I was commissioned by the Armitt Museum in Ambleside, Cumbria, to create a piece of work for their centenary exhibition 'Sublime Transactions'. A group of artists (including Sir Peter Blake, David Toop and Jon Wozencroft) were invited to visit the museum and take a look at the extensive collection of artefacts before choosing a special object to respond to in the making of the work.

I fell in love with a collection of plans for a railway line, drawn up in the 1840's, that would have connected Ambleside with the existing railway at Windermere. Although it reached the final planning stages of development, the railway was never built, due in no small part to the objection of the 'patron saint of the lakes', William Wordsworth. I became interested in the grounds for his objection and how it raised an issue that is still current in the Lake District today – the ambivalence the residents have towards the newcomers and tourists.

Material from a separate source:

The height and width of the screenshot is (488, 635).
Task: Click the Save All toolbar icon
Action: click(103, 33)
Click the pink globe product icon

There will be an artist's talk at the Armitt some time in summer 2012, keep an eye on this page for details.

Here is the text I wrote to accompany the piece in the exhibition catalogue.

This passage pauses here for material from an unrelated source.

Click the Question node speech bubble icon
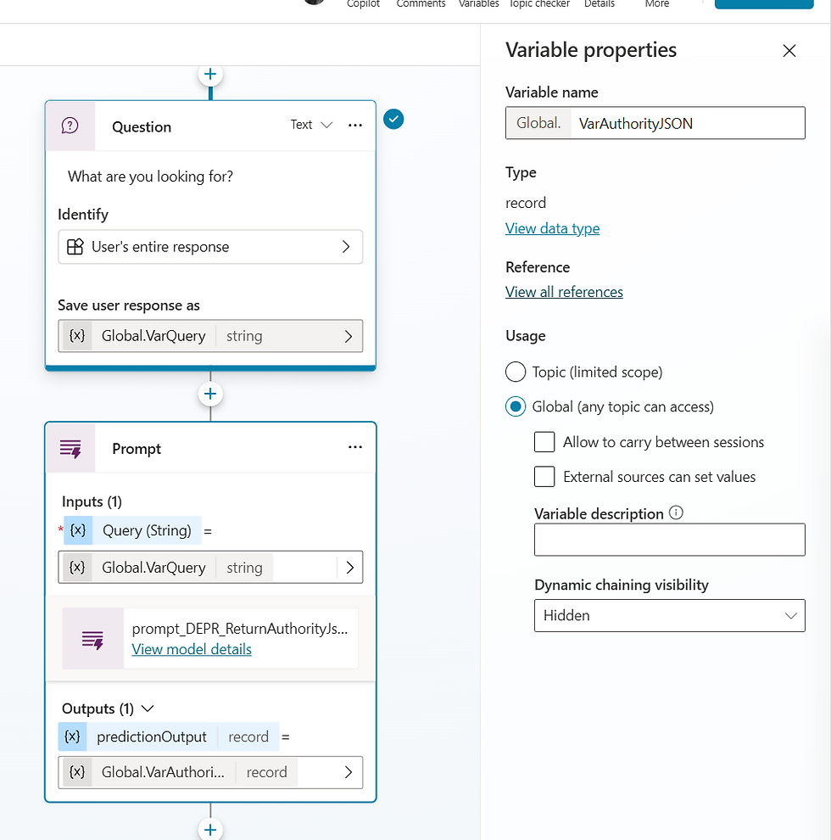click(70, 126)
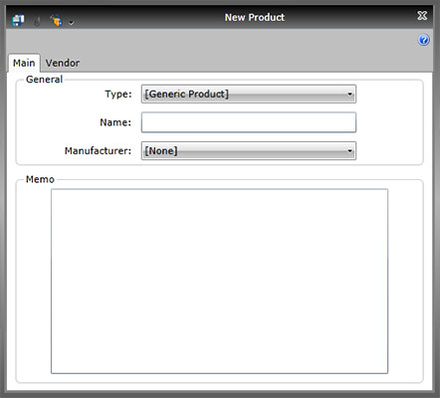Select the [Generic Product] combo box
The height and width of the screenshot is (398, 440).
tap(249, 95)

I was drawn to the way the fine black lines tentatively traced their way across the white terra incognita of the huge pages, quietly suggesting their proposition to the viewer, careful not to make too much of it. They were the antennae, the aerials. Their connection to the landscape outside, with its rain, its scree and rocks, its mud and water and stains, seemed tenuous and ethereal, as though they might, charged with the static crackle of their own content, float off the paper altogether.

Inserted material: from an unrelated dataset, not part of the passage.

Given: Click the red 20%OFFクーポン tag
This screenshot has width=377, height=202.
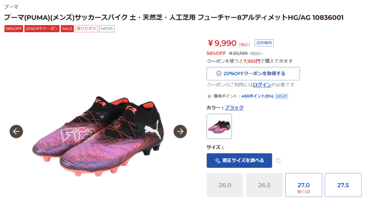Looking at the screenshot, I should click(42, 29).
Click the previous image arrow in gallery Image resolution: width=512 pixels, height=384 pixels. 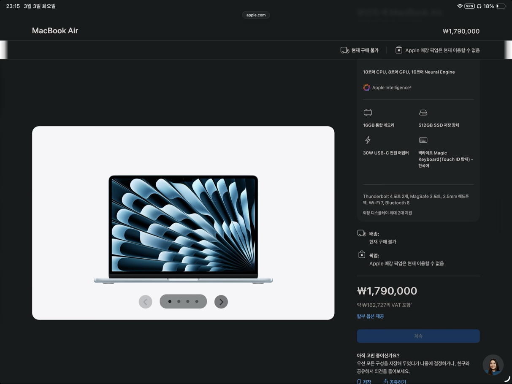pos(146,302)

This fine, carefully cursive text hinted almost euphemistically at the giant project, its dirty earth moving and bridge building, these pages knew nothing of soil and the soot that would- could- follow them in the name of progress.

That there were many copies of these plans at the time, served only to increase their magnetism. The little black hairline cracks of landscape and railway line must have found their way into the homes of many landowners and shareholders, perhaps sitting on quiet desks, suggesting and inventing the future by the power of osmosis alone.

The plans discovered opposition in the form of old man Wordsworth.

Some Kurtzian figure waiting at the end of the line, rather than the top of the river, but exuding the same malevolent, hypnotic aura, a diaphanous web woven with his lifelong thread of words.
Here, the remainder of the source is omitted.